Start of Material to process

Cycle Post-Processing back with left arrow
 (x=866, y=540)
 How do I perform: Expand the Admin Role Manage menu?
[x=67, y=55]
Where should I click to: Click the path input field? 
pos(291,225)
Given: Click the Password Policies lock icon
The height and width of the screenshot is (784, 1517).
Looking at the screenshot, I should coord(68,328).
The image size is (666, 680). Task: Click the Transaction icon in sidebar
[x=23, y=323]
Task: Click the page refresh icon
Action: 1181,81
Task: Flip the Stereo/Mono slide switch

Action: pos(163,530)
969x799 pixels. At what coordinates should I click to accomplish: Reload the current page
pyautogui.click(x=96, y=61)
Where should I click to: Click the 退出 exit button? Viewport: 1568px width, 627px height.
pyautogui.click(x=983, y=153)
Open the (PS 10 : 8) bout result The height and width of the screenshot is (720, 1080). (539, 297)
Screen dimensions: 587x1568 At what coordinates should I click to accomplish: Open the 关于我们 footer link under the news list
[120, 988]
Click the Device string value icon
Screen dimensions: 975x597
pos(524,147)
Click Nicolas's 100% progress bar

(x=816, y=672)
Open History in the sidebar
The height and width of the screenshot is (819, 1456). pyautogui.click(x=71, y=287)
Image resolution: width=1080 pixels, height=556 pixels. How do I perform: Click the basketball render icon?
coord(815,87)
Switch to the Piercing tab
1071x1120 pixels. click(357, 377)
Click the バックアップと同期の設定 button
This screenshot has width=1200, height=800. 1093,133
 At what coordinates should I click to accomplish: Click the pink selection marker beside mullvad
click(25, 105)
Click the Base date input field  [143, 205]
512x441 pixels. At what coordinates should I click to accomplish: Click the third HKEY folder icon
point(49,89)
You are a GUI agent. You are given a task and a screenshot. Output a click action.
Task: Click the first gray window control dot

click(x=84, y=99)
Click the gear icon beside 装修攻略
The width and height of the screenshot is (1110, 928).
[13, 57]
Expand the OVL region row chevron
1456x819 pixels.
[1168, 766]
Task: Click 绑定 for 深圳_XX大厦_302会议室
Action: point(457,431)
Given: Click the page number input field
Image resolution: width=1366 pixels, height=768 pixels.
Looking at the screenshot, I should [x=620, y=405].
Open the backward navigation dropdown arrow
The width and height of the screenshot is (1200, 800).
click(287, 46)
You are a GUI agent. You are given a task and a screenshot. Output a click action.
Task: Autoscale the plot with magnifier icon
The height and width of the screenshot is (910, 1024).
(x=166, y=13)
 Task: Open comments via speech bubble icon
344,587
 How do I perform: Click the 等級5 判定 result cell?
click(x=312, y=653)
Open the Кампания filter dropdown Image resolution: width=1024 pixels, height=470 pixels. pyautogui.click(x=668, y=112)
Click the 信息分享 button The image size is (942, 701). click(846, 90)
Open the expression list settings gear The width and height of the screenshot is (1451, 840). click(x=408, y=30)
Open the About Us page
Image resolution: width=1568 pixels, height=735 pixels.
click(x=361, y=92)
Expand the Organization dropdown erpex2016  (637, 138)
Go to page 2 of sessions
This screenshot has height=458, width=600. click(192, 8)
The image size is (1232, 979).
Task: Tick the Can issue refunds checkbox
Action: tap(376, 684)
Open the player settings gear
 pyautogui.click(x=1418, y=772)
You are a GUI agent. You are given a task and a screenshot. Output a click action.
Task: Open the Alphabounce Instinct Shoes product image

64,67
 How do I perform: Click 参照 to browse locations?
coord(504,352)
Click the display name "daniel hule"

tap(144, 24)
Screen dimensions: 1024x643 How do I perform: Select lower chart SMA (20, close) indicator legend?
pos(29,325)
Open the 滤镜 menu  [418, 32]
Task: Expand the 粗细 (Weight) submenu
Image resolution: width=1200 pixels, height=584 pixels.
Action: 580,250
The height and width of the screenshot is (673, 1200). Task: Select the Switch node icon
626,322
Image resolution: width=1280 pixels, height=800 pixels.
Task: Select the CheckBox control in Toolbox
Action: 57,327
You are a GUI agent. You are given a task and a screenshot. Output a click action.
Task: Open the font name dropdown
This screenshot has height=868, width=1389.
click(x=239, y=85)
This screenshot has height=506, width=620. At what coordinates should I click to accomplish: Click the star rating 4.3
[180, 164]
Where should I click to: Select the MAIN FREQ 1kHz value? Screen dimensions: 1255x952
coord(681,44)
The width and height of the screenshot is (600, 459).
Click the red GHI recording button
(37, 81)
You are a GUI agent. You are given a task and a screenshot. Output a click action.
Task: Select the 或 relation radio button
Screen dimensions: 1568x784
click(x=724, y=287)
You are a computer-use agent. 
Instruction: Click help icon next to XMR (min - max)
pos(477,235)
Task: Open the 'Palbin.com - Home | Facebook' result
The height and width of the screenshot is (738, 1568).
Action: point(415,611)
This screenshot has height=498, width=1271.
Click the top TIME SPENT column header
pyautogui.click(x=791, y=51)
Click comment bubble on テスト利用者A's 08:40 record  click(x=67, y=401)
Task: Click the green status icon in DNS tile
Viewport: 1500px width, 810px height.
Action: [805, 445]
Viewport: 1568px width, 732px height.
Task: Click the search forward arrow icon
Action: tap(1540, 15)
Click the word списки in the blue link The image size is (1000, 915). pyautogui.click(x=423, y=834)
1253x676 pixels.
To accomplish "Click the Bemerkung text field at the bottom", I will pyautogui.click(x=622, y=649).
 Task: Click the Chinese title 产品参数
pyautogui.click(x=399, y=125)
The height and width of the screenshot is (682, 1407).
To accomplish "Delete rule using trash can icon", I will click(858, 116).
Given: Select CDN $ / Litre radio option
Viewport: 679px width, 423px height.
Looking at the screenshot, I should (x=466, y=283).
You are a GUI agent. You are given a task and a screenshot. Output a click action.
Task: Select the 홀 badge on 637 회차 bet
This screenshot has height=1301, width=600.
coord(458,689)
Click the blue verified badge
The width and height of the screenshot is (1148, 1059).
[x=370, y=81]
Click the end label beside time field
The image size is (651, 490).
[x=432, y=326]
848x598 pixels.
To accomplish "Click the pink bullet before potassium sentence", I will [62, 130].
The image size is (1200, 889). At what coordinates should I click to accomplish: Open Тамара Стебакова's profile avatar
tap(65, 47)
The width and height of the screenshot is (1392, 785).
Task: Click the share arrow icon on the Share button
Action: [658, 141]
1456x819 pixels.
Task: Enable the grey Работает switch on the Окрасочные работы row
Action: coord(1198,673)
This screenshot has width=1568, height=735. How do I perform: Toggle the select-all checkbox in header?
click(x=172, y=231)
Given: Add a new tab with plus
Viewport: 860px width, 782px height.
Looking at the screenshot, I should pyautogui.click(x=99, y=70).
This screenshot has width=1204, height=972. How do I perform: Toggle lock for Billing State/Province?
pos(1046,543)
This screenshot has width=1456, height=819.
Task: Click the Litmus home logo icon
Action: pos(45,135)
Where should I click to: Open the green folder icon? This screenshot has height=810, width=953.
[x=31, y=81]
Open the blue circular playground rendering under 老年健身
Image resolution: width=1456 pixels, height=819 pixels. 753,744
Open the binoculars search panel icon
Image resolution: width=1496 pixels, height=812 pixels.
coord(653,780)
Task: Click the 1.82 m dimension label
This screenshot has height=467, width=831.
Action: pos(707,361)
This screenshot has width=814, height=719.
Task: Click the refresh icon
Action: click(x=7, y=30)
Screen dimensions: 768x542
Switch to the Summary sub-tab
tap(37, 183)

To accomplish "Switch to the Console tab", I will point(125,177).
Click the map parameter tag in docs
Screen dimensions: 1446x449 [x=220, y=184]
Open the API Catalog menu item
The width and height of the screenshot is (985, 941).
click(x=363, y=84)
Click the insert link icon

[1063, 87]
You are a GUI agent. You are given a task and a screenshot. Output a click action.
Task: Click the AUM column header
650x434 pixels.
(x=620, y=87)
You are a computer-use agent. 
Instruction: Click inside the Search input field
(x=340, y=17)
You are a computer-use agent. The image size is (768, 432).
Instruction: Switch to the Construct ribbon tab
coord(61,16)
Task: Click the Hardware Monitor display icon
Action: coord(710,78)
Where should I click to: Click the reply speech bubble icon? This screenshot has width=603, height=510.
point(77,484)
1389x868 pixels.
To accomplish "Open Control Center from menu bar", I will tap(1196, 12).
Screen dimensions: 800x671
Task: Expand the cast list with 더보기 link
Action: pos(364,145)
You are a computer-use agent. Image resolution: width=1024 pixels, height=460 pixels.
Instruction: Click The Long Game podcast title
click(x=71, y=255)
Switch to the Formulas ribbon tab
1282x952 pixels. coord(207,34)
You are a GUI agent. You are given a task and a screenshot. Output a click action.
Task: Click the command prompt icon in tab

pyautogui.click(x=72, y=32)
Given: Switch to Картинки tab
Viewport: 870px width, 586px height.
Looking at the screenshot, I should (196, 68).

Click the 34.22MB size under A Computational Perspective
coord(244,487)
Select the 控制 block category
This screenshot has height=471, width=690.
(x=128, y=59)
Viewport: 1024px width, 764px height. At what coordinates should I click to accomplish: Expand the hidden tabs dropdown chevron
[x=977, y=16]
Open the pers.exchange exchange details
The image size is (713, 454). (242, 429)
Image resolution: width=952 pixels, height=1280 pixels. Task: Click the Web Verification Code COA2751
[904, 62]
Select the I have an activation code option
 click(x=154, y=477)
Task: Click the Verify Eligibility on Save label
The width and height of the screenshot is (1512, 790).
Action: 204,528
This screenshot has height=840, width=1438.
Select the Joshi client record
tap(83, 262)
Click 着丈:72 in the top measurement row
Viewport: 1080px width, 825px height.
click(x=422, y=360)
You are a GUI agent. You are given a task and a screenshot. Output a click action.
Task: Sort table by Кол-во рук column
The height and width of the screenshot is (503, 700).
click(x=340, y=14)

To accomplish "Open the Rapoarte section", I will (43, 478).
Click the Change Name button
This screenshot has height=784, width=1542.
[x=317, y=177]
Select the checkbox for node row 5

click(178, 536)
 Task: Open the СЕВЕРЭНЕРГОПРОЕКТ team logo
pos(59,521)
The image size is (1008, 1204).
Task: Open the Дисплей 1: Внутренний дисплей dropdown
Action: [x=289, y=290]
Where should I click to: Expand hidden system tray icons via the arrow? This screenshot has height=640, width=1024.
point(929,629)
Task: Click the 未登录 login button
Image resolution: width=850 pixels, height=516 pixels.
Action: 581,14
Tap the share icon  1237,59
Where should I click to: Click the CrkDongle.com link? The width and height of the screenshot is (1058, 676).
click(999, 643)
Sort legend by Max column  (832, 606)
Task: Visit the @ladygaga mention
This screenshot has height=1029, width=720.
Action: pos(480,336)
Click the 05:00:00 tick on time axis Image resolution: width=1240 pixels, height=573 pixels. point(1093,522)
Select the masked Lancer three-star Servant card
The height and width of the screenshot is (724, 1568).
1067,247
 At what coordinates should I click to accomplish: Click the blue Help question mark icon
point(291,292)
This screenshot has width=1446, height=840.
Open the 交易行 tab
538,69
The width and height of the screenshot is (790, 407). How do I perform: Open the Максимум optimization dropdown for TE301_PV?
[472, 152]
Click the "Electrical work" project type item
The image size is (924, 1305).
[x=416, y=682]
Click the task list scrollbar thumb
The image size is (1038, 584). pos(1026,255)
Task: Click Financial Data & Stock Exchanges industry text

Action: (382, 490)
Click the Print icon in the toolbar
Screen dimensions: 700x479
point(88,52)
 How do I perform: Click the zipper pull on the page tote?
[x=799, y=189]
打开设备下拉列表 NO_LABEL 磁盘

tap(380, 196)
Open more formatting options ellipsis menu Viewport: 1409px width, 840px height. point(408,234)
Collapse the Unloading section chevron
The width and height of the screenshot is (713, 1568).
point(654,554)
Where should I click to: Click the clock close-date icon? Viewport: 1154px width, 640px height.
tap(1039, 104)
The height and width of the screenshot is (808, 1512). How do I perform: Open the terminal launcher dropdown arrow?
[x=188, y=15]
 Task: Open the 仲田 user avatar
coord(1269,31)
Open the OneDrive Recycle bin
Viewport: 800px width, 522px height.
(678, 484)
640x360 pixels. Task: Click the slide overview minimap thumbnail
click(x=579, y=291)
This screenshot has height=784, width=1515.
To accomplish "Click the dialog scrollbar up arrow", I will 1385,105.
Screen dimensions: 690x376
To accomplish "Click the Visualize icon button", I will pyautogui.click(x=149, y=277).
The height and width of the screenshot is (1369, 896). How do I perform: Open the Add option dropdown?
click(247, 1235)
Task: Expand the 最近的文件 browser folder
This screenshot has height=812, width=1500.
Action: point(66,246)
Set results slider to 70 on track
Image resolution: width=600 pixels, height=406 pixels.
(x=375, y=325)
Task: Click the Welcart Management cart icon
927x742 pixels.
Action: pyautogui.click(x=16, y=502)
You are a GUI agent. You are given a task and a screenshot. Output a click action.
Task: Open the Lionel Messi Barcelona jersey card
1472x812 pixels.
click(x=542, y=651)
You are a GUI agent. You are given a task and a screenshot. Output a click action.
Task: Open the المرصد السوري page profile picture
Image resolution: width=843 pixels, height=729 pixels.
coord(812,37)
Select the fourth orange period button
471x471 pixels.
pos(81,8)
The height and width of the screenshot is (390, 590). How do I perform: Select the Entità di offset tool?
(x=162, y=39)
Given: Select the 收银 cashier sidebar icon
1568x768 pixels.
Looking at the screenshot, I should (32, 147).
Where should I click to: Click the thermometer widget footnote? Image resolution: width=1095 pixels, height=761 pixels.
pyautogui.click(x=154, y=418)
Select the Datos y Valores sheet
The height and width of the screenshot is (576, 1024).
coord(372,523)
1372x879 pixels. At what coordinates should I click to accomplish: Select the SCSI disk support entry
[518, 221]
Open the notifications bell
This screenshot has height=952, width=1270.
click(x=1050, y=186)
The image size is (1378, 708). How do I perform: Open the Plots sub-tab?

End of Material to process

Convert the material from the line containing "The height and width of the screenshot is (673, 1200)." up to and including the line containing "Action: 57,327" into a numbered list, leaving out any blank lines.

1. The height and width of the screenshot is (673, 1200). Task: Select the Switch node icon
2. 626,322
3. Image resolution: width=1280 pixels, height=800 pixels.
4. Task: Select the CheckBox control in Toolbox
5. Action: 57,327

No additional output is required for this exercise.